UE : quelle stratégie contre les ingérences étrangères ?

Appréhender davantage l'influence des puissances étrangères sur l'Union européenne : c'est la mission qui a été confiée à une commission spéciale du Parlement européen. Dans son rapport, elle pointe une "méconnaissance" de ce phénomène chez de nombreux décideurs politiques européens ainsi que parmi les citoyens et recommande une série d'actions.

Bits et octets dans le flux de données.
Le texte constate une absence de sensibilisation à la gravité des menaces que présentent les régimes autoritaires étrangers qui ciblent tous les niveaux et secteurs des sociétés européennes. © Mixmagic - stock.adobe.com

Pour les eurodéputés, l'UE et ses États membres doivent se donner les moyens de prendre conscience, d'identifier et de surveiller ces ingérences étrangères.

La commission spéciale du Parlement européen (INGE) qui travaille sur les ingérences étrangères dans les "processus démocratiques" de l’UE (y compris la désinformation) a donc adopté des recommandations pour lutter contre ce phénomène le 25 janvier 2022. Les eurodéputés sont appelés ensuite à voter ce texte lors de la session plénière du Parlement en mars 2022.

Créée en juin 2020, cette commission a pour objectif d'élaborer des pistes pour une approche européenne contre les ingérences d'États hostiles à l’Union.

 

Une approche européenne contre les ingérences de pays hors UE

Le texte constate une absence de sensibilisation à la gravité des menaces que présentent les régimes autoritaires étrangers qui ciblent tous les niveaux et secteurs des sociétés européennes.

Il dresse une liste d'exemples d'ingérences étrangères. Des preuves montrent, entre autres, que des acteurs étrangers ont interféré dans le fonctionnement démocratique de l'Union et  des pays européens, "au moyen d’opérations de financement dissimulées".

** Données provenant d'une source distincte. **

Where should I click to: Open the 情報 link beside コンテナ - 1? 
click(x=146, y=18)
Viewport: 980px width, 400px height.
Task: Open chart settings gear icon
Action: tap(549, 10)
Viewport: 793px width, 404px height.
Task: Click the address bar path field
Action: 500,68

  • Des puissances étrangères, comme la Russie et la Chine, interviennent ainsi dans les démocraties européennes (cyberattaques, manipulation de l'information en ligne, soutien financier et coercition économique des acteurs politiques et de la société civile...).

Le texte recommande donc la création d’un "mécanisme européen" pour identifier les lacunes dans les législations européennes. Il souligne aussi l’importance du rôle des journalistes indépendants, des vérificateurs de faits et des chercheurs pour un débat démocratique.

Ce texte demande également de :

  • mettre fin au financement de partis politiques nationaux par des puissances hors UE ;
  • mieux encadrer les activités d’anciennes personnalités politiques et fonctionnaires européens qui travaillent pour des États tiers.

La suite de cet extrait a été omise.